▸ ZIEL DER ÜBUNG: Gib aus dem Textauszug unten die Passage wortgetreu wieder, die bei „Vielfältig und doch“ beginnt und bei „besonderen Familiengeschichten reden.“ endet.

Vielfältig und doch vereint

geschrieben von Friedbert Mühldorfer

14. Juli 2019

Nachkommen melden sich zu Wort

»Keiner erklärte uns damals … das Wort Auschwitz. Das Schweigen über die Stationen des aufgeschobenen Sterbens und Überlebens meines Großvaters … war dennoch unüberhörbar.« Mit diesen Worten erinnert sich der 1976 in Polen geborene Kamil Majchrzak an seine Kindheit in der Familie. Erst als Erwachsener, nach der Geburt seiner Tochter, beschloss Kamil, der Einsamkeit und Isolation seines längst verstorbenen Großvaters auf den Grund zu gehen und Spurensuche zu betreiben.

Kamil Majchrzak ist einer von 22 Nachkommen von Verfolgten des Naziregimes, von Exil und Widerstand, die in einer von der Berliner VVN-BdA herausgegebenen Broschüre über den eigenen Umgang mit diesen besonderen Familiengeschichten reden.

Gespeicherte Dateneinträge
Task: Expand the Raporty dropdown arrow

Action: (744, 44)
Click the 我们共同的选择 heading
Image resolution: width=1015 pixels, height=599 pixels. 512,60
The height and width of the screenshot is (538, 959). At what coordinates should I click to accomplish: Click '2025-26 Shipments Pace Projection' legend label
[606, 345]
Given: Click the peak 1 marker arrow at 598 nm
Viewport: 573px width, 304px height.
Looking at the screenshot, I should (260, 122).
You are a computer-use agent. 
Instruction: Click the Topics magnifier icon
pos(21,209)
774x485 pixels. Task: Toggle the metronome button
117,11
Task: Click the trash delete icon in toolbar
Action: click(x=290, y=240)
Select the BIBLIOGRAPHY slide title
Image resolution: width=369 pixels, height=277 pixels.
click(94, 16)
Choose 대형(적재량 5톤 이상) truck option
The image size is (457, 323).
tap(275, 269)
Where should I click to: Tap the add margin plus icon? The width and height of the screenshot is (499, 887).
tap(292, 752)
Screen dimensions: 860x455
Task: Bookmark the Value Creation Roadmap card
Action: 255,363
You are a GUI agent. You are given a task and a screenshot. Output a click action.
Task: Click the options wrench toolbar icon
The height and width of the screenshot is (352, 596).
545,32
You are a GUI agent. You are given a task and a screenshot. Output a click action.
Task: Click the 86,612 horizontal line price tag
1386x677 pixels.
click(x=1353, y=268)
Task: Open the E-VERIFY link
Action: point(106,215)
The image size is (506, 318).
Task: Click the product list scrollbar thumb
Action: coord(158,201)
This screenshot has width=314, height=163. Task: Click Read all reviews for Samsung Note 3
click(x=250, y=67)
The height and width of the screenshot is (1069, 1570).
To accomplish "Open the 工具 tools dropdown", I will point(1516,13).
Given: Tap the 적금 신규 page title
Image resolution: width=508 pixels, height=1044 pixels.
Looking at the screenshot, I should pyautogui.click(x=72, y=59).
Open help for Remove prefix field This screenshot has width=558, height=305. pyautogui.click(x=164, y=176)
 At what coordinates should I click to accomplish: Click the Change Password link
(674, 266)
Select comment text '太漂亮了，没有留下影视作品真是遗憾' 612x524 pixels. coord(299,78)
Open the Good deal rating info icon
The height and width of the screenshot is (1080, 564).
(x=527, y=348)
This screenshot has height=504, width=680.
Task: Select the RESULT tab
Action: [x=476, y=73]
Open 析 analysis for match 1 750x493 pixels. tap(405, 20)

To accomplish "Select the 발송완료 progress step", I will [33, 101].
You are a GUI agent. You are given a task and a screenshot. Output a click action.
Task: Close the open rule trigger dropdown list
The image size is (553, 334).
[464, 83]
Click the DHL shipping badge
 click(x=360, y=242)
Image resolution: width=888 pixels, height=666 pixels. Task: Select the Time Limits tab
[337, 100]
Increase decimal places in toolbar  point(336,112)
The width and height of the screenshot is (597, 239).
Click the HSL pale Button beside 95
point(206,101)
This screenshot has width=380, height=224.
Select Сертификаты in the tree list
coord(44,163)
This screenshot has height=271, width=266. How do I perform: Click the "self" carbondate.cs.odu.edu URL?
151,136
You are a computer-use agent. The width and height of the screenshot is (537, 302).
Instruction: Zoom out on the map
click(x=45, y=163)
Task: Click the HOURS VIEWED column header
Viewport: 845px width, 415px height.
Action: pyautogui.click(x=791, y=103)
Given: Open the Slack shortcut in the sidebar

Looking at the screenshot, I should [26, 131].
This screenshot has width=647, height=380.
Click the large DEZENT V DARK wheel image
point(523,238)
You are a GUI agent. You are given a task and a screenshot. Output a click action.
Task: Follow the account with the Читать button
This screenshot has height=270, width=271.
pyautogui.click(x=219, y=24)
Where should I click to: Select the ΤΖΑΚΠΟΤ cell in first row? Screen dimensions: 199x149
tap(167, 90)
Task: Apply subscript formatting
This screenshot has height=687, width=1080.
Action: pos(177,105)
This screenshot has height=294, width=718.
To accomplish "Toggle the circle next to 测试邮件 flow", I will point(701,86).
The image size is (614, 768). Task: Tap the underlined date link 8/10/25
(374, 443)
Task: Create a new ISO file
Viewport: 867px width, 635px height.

▸ LÖSUNG:
Vielfältig und doch vereint

geschrieben von Friedbert Mühldorfer

14. Juli 2019

Nachkommen melden sich zu Wort

»Keiner erklärte uns damals … das Wort Auschwitz. Das Schweigen über die Stationen des aufgeschobenen Sterbens und Überlebens meines Großvaters … war dennoch unüberhörbar.« Mit diesen Worten erinnert sich der 1976 in Polen geborene Kamil Majchrzak an seine Kindheit in der Familie. Erst als Erwachsener, nach der Geburt seiner Tochter, beschloss Kamil, der Einsamkeit und Isolation seines längst verstorbenen Großvaters auf den Grund zu gehen und Spurensuche zu betreiben.

Kamil Majchrzak ist einer von 22 Nachkommen von Verfolgten des Naziregimes, von Exil und Widerstand, die in einer von der Berliner VVN-BdA herausgegebenen Broschüre über den eigenen Umgang mit diesen besonderen Familiengeschichten reden.